国境を越えたサイバー犯罪が急増しているため、警察によるサイバー犯罪への捜査の強化が進められています。一方で、サイバー空間での捜査は国民から見えず、理論上、警察は国民の個人情報に自由にアクセスし監視することが可能でもあります。このため、いかに国家による監視社会のリスクを回避し、個人情報の保護を担保するかが大きな課題となっています。警察組織を管理する国家公安委員会には政治的中立性が求められるため、2022年3月16日の衆議院内閣委員会で政府をただしました。

国家公安委員会は、戦後の反省から警察の政治的中立性を確保し、警察の活動に対する民主的な統制を図るため、昭和22年に設置されました。現在、委員長は国務大臣が務める大臣委員会形式を取っていますが、他の行政委員会(例: 人事院、公正取引委員会)は民間出身者が委員長を務めています。

内閣の影響力を受ける国家公安委員会

国家公安委員会は警察庁を監督し、警察行政の民主的管理と政治的中立性を確保する役割を担っていますが、委員長が国務大臣であることから、警察の政治的中立性が十分に保たれているかには懸念が残ります。より独立性の高い監督機関が必要と考えます。

都道府県レベルの公安委員会は全ての委員が民間から選任されていますが、国家公安委員会だけが大臣委員会という形態になっており、行政組織の透明性や独立性の観点から適切ではないと認識しています。委員長が政治家であることで、内閣の影響力が強くなるリスクがあります。

国家公安委員長も民間から選任するべき

国家公安委員会の委員長を含めた全ての委員を民間から選任し、国民のプライバシーや人権を守るための警察活動の公正性や透明性を担保すべきです。国家公安委員会の独立性を強化し、警察行政の監視機能を向上させることが求められます。

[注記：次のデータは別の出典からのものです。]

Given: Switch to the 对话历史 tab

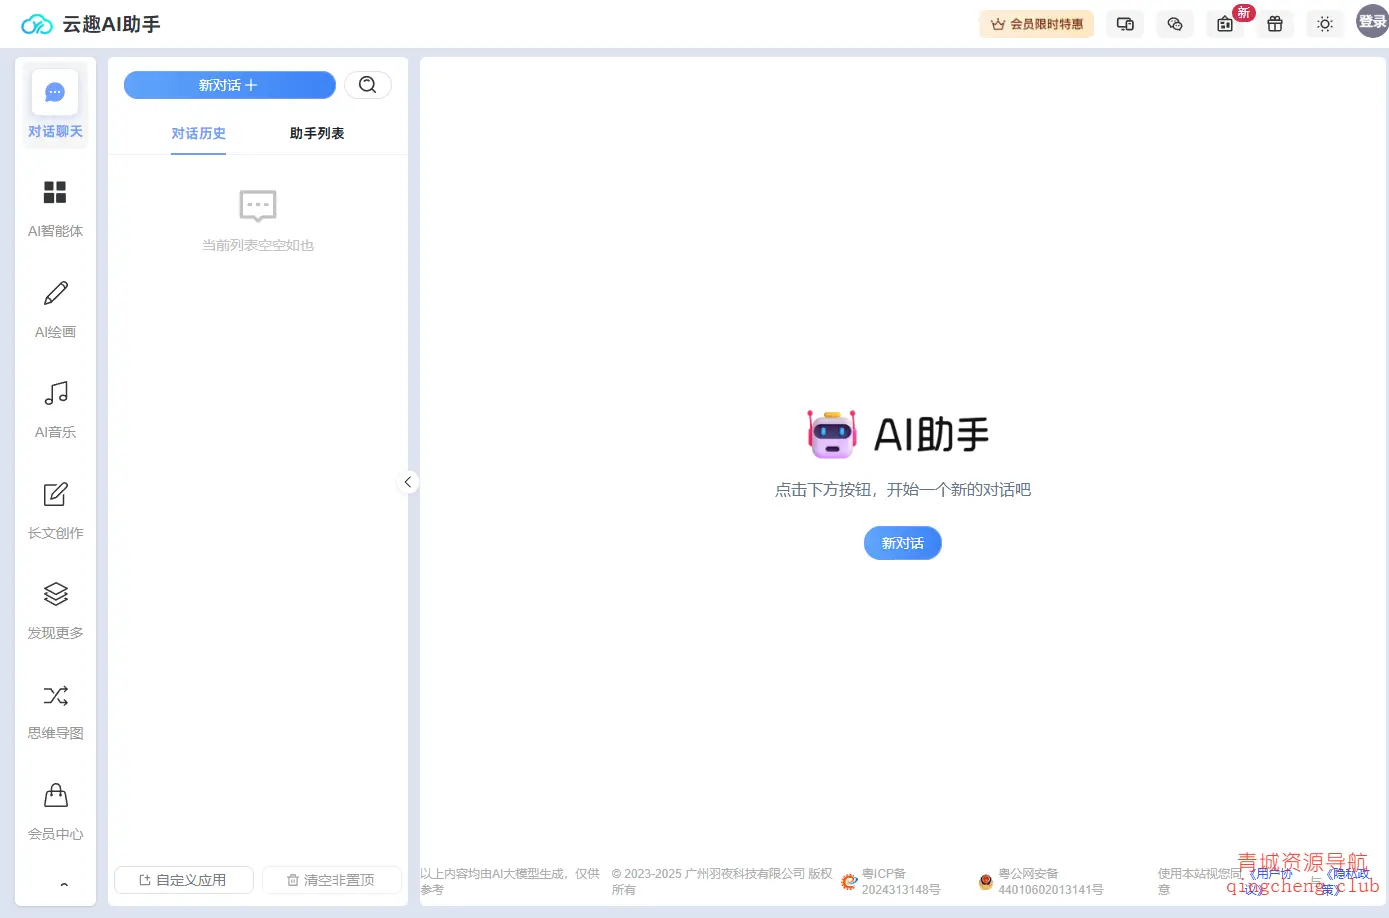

特に、国務大臣を委員長としないことで、内閣や政権の影響を排除し、警察の活動が中立であることを国民に保障する仕組みを構築すべきです。

政府「現行制度の維持が適切」との立場

政府の説明では、「現行の国家公安委員会制度は警察法に基づいており、国民の良識を代表する者で構成される国家公安委員会が警察庁を管理することで、警察の民主的管理を保障し、政治的中立性を確保している」としています。また、委員長に国務大臣を充てることで、治安に対する内閣の責任を明確にし、国家公安委員会と内閣の意思疎通を図る体制を維持している、との考えです。

さらに、国家公安委員会の委員長には表決権を与えず、警察の政治的中立性を保つための工夫が施されており、現行の国家公安委員会制度の維持が適当であるとする立場を示しています。

国家による監視社会のリスクを回避し、個人情報の保護を担保するため、今後も訴えを続けていきます。